返回一个ICEFRAnalysisResult对象,包含以下属性:

interface ICEFRAnalysisResult {
  totalWords: number;                    // 文本总单词数
  levelCounts: Record<CEFRLevel, number>; // 各CEFR级别单词数量
  levelPercentages: Record<CEFRLevel, number>; // 各CEFR级别单词占比
  unknownWords: number;                  // 未识别的单词数量
  unknownWordsList: string[];            // 未识别的单词列表
  wordsAtLevel: Record<CEFRLevel, IWordWithPos[]>; // 各CEFR级别的单词列表(包含词性)
}

interface IWordWithPos {
  word: string;       // 单词原形
  lemma: string;     // 单词词元(基本形式)
  pos: PartOfSpeech; // 词性(如 'noun', 'verb', 'adjective' 等)
}

cefrAnalyzer.getWordsAtLevel(text, level, options?)

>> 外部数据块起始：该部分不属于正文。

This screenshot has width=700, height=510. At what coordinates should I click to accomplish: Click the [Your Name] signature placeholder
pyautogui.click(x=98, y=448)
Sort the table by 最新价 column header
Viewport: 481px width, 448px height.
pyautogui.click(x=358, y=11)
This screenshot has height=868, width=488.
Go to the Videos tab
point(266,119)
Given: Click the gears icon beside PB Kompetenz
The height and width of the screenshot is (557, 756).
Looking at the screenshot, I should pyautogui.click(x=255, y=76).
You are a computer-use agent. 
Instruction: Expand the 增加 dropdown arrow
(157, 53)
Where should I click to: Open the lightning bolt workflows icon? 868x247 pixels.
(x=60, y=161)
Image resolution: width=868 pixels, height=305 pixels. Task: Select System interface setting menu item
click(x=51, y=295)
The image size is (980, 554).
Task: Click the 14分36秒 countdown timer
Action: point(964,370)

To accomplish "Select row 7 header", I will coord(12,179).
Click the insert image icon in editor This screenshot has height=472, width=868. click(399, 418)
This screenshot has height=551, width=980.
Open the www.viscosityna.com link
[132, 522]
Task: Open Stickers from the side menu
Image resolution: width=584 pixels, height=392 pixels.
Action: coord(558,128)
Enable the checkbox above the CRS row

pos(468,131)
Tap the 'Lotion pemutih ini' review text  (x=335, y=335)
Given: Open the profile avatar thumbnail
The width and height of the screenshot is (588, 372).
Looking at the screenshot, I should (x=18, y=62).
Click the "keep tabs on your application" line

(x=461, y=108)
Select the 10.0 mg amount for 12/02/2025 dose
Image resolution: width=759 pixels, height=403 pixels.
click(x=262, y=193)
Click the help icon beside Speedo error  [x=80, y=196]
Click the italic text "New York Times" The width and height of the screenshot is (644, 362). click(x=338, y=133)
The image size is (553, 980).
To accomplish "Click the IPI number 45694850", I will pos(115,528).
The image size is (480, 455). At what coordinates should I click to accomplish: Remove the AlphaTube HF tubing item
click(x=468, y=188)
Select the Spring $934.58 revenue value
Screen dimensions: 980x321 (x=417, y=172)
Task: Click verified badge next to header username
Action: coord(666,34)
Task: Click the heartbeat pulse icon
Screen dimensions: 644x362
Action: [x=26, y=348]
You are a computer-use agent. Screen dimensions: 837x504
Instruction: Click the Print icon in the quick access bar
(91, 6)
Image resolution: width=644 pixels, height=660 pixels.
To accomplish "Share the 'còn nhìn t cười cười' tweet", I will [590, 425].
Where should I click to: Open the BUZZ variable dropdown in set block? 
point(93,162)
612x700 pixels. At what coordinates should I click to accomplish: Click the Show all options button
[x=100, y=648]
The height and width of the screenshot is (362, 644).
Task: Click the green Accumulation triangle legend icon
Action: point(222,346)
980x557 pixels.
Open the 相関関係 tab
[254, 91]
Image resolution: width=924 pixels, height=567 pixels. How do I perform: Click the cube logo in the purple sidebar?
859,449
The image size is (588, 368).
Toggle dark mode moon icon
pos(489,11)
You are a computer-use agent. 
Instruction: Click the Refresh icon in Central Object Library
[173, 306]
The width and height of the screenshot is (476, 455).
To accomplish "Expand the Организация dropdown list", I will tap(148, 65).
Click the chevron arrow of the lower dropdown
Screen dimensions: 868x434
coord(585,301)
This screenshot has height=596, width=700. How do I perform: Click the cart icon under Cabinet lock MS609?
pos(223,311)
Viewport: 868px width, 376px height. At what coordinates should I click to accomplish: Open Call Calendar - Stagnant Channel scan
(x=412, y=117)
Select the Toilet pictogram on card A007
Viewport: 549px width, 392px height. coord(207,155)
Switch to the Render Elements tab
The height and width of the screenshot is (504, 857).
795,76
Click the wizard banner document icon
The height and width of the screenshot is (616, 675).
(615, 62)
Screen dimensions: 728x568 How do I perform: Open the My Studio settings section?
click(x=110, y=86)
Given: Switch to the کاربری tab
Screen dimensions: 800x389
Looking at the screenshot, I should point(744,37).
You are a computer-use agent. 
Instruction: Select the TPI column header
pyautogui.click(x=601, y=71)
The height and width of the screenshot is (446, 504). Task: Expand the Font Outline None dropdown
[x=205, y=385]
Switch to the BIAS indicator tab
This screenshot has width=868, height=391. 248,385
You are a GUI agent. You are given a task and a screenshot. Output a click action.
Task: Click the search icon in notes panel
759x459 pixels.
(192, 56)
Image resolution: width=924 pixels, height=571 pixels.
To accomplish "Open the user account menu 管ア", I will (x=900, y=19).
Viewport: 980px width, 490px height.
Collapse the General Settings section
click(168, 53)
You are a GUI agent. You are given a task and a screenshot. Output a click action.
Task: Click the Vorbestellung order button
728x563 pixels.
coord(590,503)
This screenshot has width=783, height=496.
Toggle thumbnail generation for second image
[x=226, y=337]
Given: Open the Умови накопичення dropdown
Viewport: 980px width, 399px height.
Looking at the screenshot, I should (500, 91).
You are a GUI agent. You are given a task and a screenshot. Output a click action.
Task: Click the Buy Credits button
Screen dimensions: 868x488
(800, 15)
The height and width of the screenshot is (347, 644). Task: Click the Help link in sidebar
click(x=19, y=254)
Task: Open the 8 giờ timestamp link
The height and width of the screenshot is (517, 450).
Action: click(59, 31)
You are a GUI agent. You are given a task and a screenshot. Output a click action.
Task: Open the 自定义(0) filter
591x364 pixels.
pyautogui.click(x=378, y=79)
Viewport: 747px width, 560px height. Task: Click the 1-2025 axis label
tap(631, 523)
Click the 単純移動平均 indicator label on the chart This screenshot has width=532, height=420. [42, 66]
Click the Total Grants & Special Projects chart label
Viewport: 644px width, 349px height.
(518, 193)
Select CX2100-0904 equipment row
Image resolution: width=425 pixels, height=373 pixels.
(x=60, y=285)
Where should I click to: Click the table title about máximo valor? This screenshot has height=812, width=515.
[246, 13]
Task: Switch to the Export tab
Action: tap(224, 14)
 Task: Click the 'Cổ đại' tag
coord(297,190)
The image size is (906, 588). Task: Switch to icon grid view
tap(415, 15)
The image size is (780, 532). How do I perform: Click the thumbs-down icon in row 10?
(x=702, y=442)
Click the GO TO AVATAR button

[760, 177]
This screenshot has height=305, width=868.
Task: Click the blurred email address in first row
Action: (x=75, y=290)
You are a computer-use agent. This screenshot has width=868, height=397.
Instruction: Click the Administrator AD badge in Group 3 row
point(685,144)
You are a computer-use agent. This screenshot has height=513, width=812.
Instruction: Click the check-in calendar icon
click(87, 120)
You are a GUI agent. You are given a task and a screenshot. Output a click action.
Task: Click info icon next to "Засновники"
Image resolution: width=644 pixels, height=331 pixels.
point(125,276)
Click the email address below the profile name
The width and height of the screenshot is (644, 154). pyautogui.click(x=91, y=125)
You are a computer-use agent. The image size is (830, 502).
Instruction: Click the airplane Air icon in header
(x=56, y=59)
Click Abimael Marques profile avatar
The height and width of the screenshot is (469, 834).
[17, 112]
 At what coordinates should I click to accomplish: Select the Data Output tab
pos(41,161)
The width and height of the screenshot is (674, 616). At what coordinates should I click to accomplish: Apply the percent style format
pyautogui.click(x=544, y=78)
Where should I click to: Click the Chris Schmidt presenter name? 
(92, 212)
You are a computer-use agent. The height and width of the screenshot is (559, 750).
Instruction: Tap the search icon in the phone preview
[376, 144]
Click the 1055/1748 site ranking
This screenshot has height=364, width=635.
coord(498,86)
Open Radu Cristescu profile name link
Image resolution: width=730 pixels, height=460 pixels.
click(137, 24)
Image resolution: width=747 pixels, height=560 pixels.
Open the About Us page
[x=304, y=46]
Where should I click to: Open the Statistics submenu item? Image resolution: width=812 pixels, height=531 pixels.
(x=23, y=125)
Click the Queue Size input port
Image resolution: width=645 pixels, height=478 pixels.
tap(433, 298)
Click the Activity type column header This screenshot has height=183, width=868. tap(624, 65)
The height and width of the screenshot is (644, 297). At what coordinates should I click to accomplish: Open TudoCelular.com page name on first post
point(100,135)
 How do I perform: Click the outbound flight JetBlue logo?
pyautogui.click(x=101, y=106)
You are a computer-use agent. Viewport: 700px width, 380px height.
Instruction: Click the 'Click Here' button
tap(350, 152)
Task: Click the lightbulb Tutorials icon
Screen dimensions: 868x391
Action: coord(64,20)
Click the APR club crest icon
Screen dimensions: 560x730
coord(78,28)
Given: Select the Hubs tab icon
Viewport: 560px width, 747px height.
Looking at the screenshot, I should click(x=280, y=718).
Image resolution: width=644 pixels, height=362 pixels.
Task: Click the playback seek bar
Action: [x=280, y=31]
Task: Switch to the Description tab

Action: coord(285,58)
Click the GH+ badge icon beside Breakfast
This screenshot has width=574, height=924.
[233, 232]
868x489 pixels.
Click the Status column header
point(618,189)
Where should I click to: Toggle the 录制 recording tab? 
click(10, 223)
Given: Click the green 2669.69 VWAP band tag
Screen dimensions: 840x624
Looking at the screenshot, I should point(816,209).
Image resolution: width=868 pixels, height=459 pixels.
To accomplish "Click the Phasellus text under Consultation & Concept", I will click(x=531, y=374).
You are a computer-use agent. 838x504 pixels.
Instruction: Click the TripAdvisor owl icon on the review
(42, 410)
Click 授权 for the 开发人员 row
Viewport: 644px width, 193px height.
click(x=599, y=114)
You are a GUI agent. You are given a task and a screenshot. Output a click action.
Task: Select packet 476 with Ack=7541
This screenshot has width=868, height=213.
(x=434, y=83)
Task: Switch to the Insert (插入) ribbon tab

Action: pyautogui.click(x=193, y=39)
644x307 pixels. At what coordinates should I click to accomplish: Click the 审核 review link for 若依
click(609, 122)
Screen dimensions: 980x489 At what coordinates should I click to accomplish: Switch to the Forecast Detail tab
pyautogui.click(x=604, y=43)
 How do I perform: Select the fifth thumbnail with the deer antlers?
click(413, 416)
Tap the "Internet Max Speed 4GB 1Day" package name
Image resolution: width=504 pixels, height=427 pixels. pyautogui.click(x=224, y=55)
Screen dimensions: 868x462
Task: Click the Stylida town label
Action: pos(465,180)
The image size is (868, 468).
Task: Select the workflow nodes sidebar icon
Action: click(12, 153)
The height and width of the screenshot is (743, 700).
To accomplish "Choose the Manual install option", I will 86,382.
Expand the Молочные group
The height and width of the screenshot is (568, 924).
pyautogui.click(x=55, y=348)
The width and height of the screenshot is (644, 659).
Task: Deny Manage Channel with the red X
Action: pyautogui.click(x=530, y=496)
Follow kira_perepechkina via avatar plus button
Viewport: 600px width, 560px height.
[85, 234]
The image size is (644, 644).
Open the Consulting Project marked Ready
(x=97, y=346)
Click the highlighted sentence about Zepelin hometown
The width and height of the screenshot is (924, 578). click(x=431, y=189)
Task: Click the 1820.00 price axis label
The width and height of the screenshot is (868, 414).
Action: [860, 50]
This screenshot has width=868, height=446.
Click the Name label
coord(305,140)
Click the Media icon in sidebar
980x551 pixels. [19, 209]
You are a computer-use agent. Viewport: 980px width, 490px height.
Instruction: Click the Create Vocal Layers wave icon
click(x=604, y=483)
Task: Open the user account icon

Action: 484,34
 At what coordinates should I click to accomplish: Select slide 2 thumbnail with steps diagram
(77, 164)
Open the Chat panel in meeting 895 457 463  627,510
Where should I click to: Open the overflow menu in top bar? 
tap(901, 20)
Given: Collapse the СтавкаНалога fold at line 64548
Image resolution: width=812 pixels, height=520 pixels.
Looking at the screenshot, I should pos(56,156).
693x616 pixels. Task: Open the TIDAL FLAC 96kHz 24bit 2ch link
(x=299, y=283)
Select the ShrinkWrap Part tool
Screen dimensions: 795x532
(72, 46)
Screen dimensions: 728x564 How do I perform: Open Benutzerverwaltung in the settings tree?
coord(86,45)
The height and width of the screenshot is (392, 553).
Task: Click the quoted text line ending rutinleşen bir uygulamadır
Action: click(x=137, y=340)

获取文本中指定CEFR级别的单词列表(包含词性信息)。

const a1Words = cefrAnalyzer.getWordsAtLevel('Your text here', 'a1');
// 返回: [{ word: 'the', pos: 'DET', lemma: 'the' }, { word: 'is', pos: 'AUX', lemma: 'be' }, ...]

参数:

  • text (string): 要分析的文本
  • level (CEFRLevel): CEFR级别 ('a1'|'a2'|'b1'|'b2'|'c1'|'c2')
  • options (object, 可选):
    • caseSensitive (boolean): 是否区分大小写,默认为false
    • analyzeByPartOfSpeech (boolean): 是否按词性分析,默认为false

返回值:

返回一个IWordWithPos[]数组,每个元素包含单词、词元和词性。

formatAnalysisResult(result)

将分析结果格式化为可读文本。

const formattedResult = formatAnalysisResult(result);
console.log(formattedResult);
// 输出:
// ## CEFR 词汇分析结果
//
// 总单词数: 12
// 已识别单词: 10 (83.33%)
// 未识别单词: 2 (16.67%)
//
// ### 各CEFR级别单词分布
//
// | 级别 | 单词数 | 百分比 |
// |------|--------|--------|
// | A1 | 6 | 50.00% |
// | A2 | 2 | 16.67% |
// ...

calculateComplexityScore(result)

计算文本的CEFR复杂度得分(1-6,对应A1-C2),并返回包含得分、级别和可选说明的结果对象。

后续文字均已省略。